Transcribe all of the records, leaving out any pictures.
[Provided information Boundary: Start]
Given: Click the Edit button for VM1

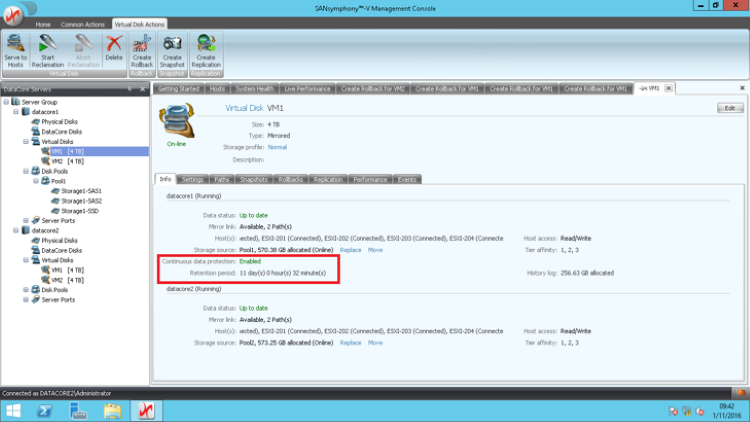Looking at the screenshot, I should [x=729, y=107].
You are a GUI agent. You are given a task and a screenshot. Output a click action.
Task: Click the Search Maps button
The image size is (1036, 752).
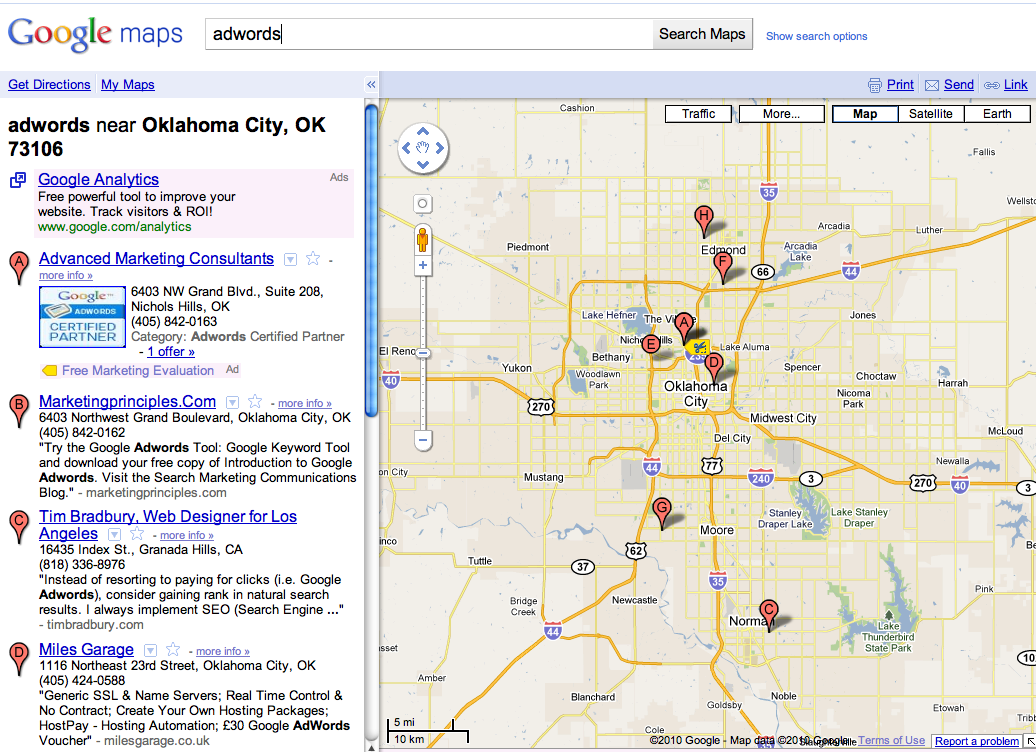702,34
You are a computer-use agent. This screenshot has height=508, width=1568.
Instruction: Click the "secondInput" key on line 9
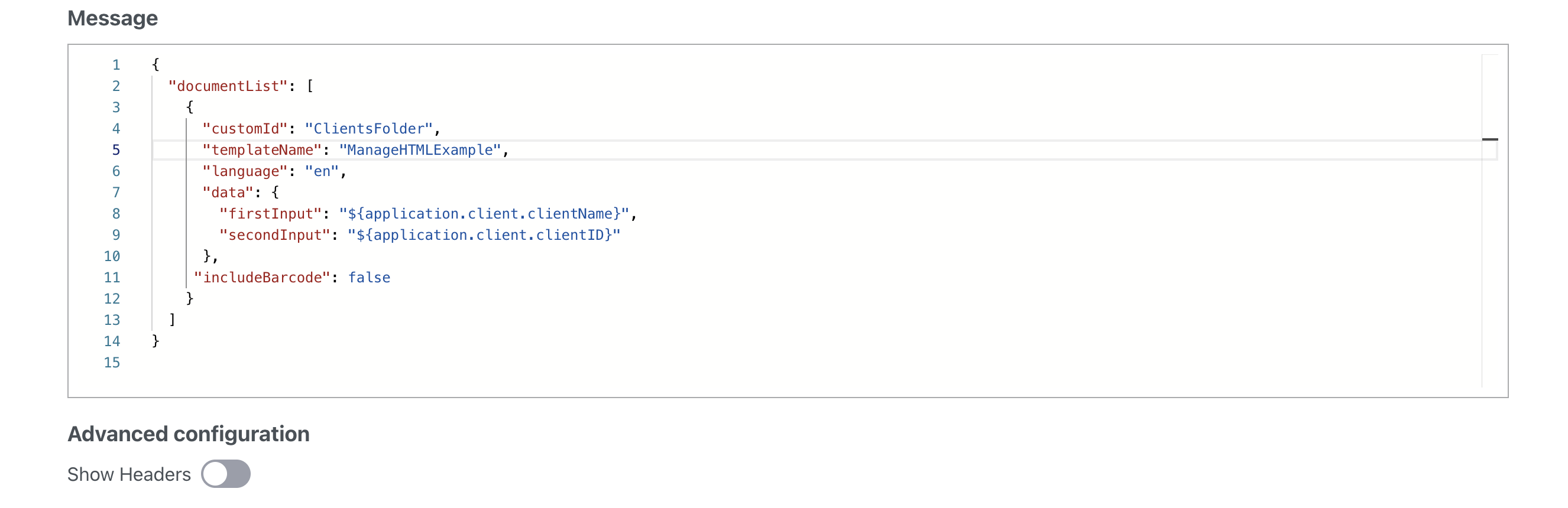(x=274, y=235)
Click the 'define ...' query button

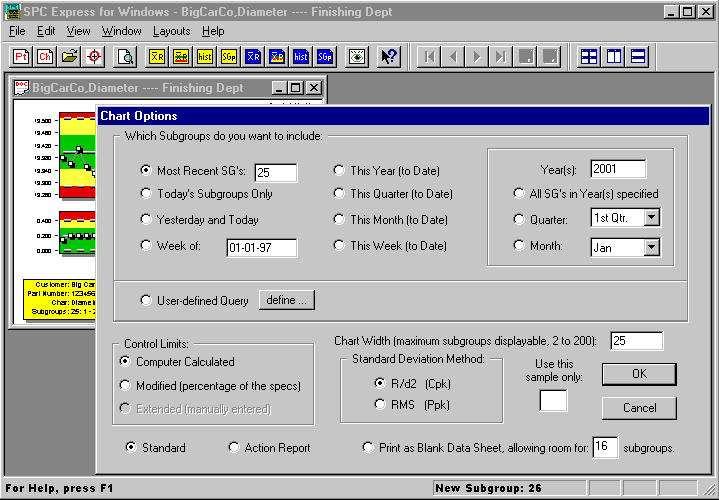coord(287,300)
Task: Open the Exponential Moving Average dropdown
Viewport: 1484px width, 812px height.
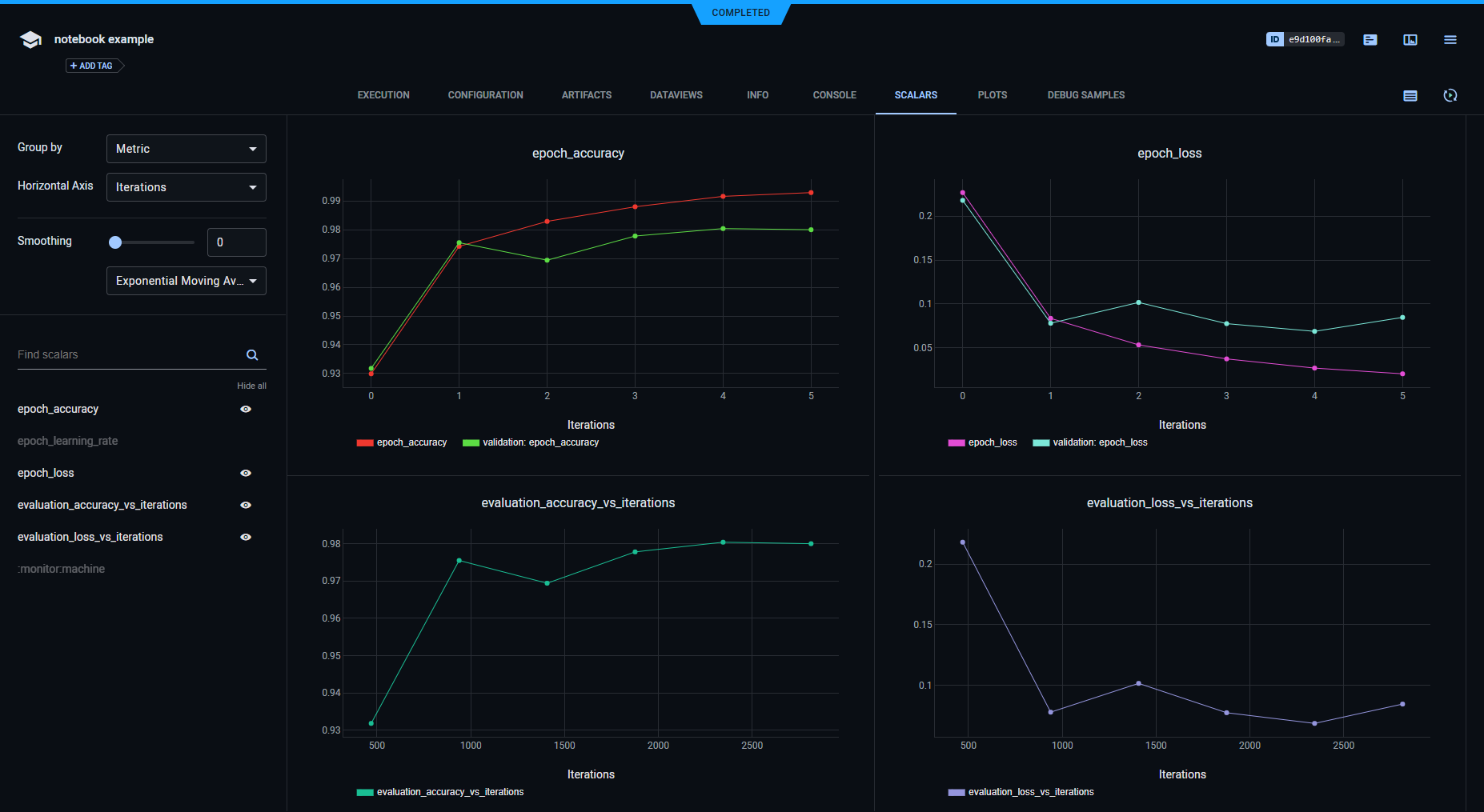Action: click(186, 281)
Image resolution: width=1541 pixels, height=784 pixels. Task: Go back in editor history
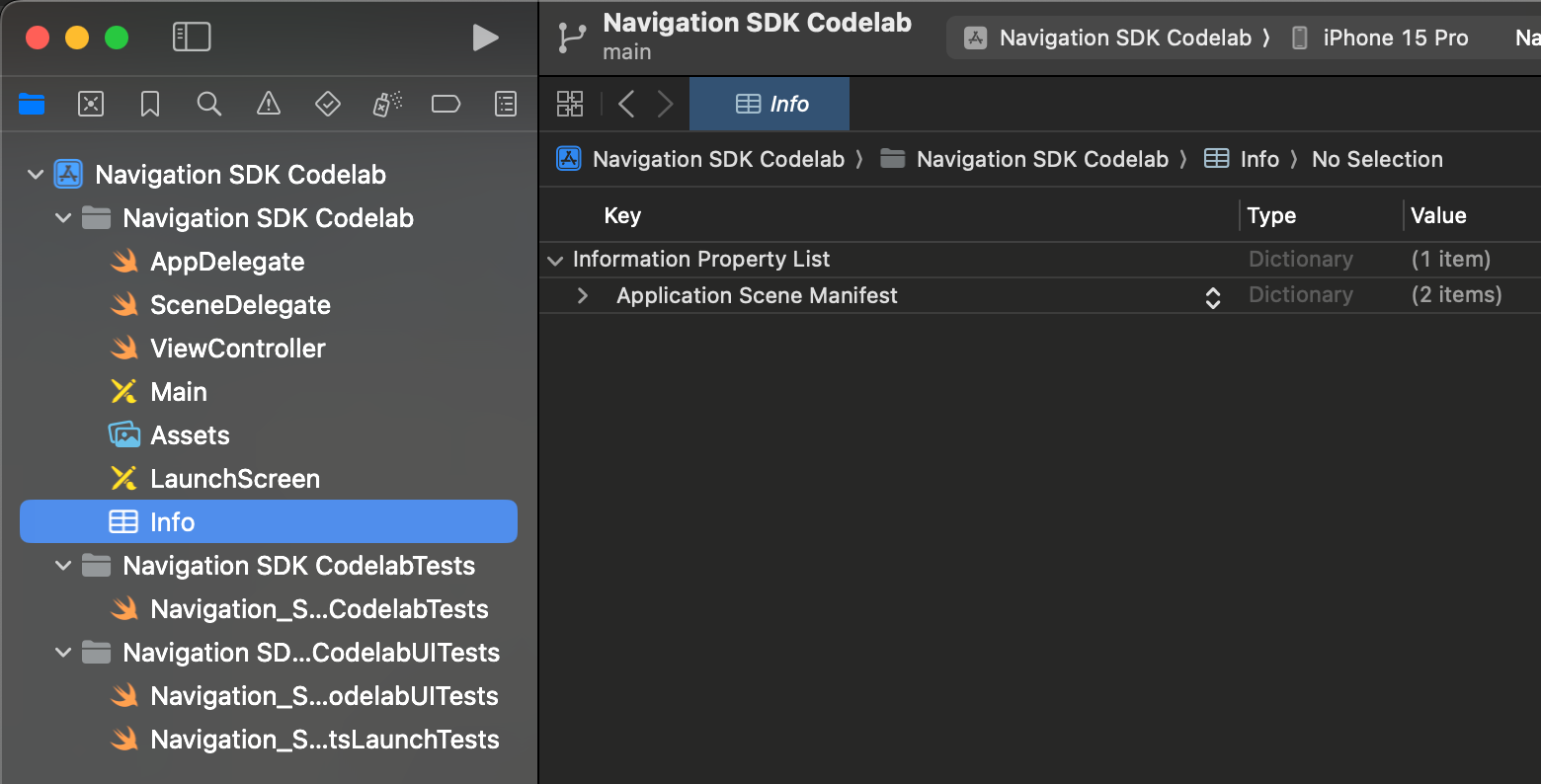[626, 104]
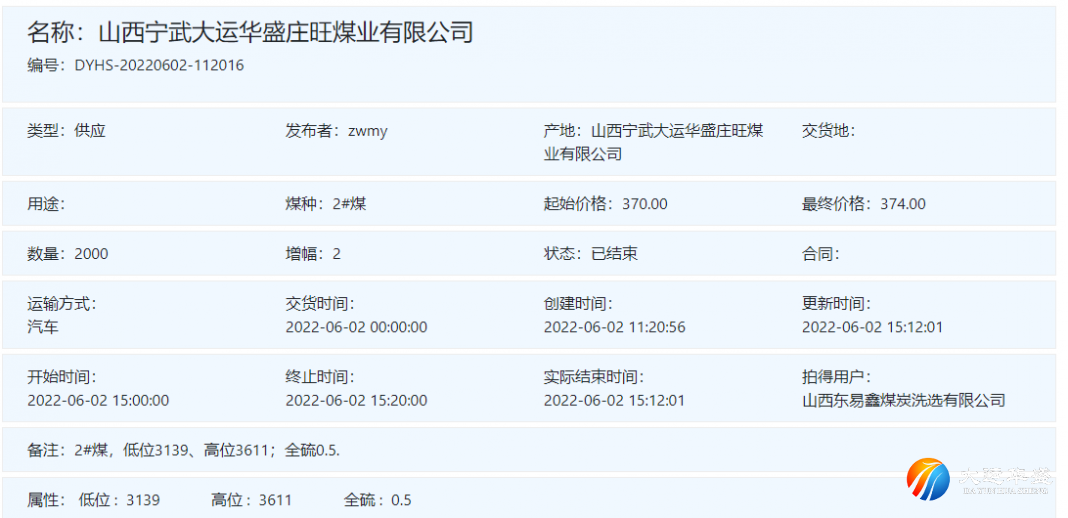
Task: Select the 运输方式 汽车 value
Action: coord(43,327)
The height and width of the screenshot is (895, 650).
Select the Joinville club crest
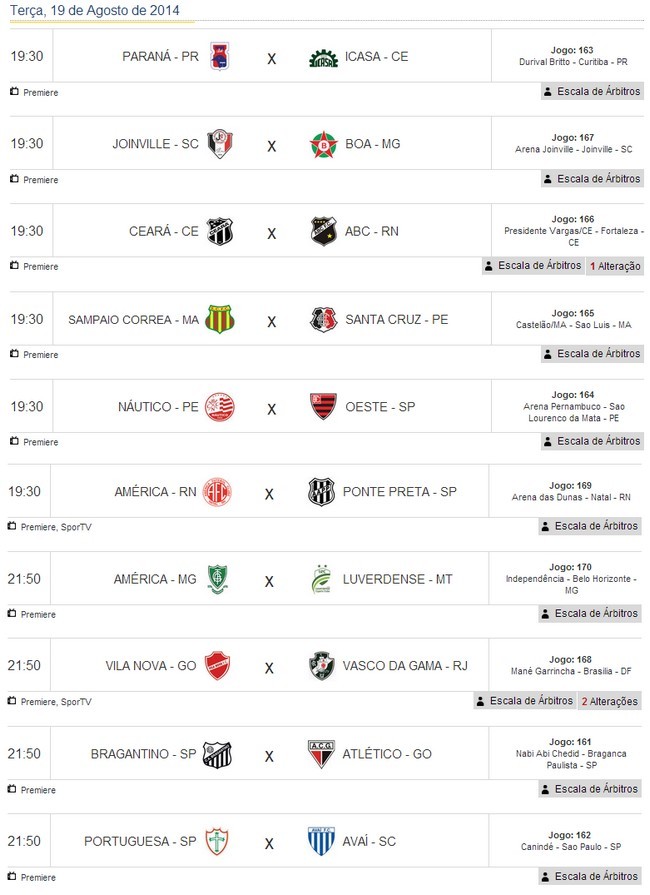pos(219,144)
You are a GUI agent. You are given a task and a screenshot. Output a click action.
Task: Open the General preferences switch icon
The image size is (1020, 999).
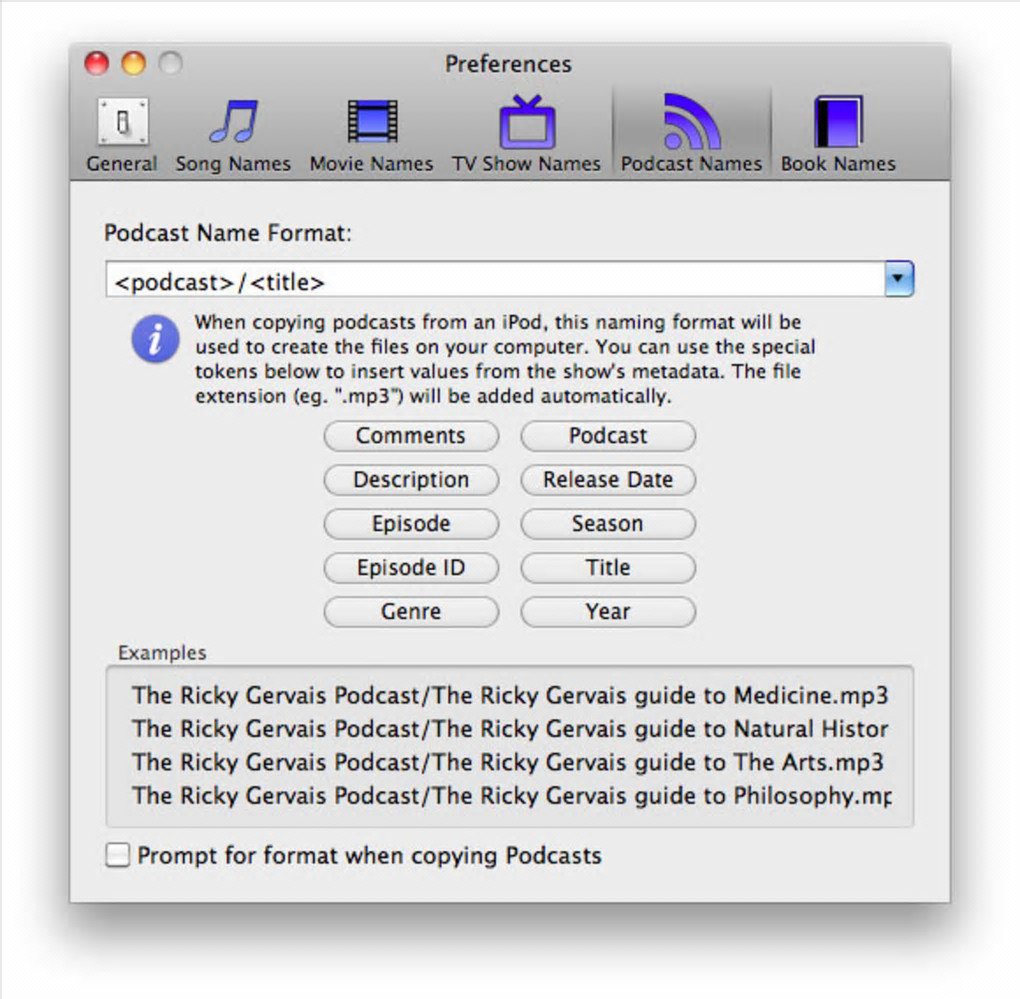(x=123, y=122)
[Provided information Boundary: End]
> **Written reply**:
Given: Click the Edit button for VM1

Looking at the screenshot, I should [x=729, y=107].
You are a GUI agent. You are given a task and a screenshot. Output a click action.
Task: Click the Search Maps button
The image size is (1036, 752).
702,34
You are a computer-use agent. This screenshot has height=508, width=1568.
Instruction: Click the "secondInput" key on line 9
(x=274, y=235)
Click the 'define ...' query button

coord(287,300)
Task: Open the Exponential Moving Average dropdown
Viewport: 1484px width, 812px height.
Action: click(186, 281)
Image resolution: width=1541 pixels, height=784 pixels. Task: Go back in editor history
[626, 104]
Task: Select the 运输方式 汽车 value
Action: coord(43,327)
The height and width of the screenshot is (895, 650).
Select the Joinville club crest
pos(219,144)
You are a GUI agent. You are given a task and a screenshot. Output a click action.
Task: Open the General preferences switch icon
The image size is (1020, 999).
(x=123, y=122)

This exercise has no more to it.